SAP has picked up the glove for this challenge. As the health-revolution gains pace, it continues to affect many industries and organizations. Patients are taking charge of their health ­experience and expect medical decisions and products to be tailored to their specific needs, so that they can live full and healthy lives. The combination o­f patient involvement and big data analysis (including clinical, R&D, personal medical, and social information) has already now begun to boost innovation, through faster drug-, therapy-, diagnostics-, and device-development – and it will ultimately lead to better treatment. Indeed, data silos must be broken down, but the data analysis must be carried out in real-time, and results must be provided instantaneously, across orthogonal multidimensional datasets. This is where SAP Health’s analytic solutions come into play, allowing slicing and dicing of the data from massive-size patient cohorts. Data should be available anywhere and anytime to the stakeholders, and at the same time data privacy and security must be guaranteed: key services enabled by SAP HANA and the SAP Health products. Patients, doctors, researchers, drug and device developers should be enabled to optimally collaborate on health information.

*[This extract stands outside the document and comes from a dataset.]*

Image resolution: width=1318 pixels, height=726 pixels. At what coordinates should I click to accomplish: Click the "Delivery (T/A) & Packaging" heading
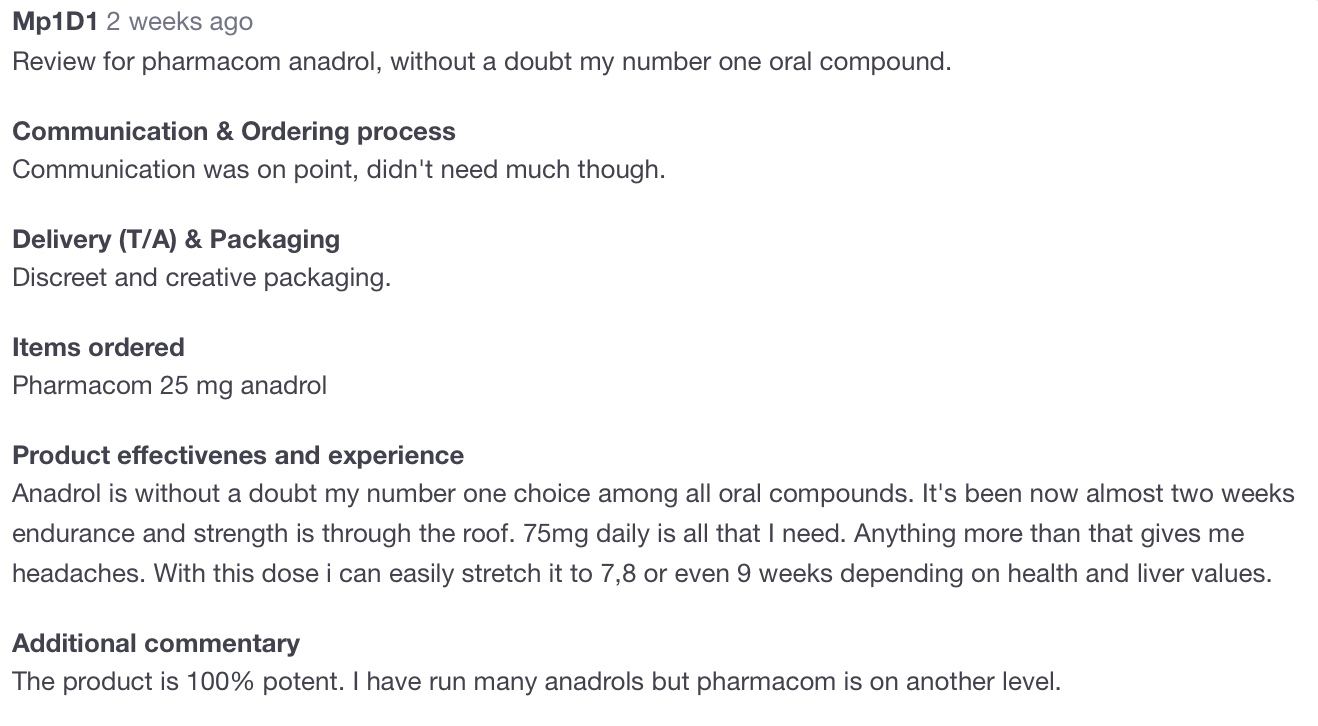[x=175, y=240]
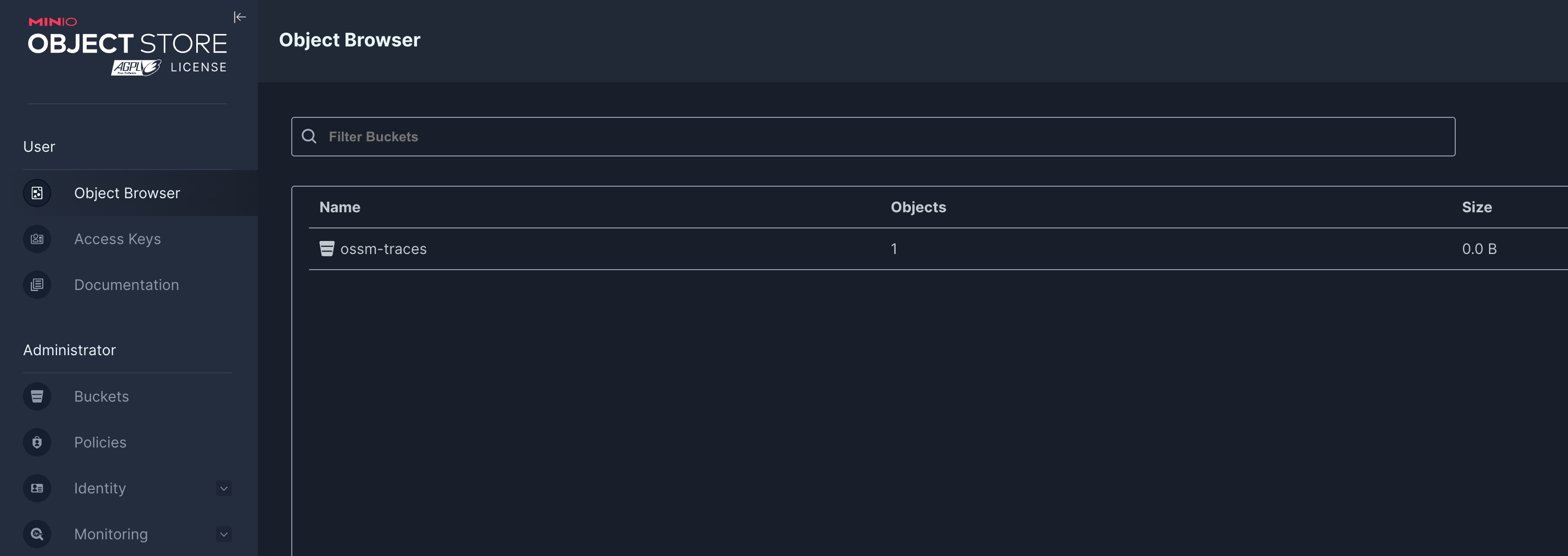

Our partner CBmed highlighted how this can be achieved at the conference in Stockholm. Gustav Roussy in Paris is another example for an institute that focuses strongly on precision medicine.

In conclusion, and to return to the space travel analogy: the rockets to the moon were launched, yet traveling at different speeds: some delivering highly innovative results that already affect patients today, others accelerating to improve our lives in the future.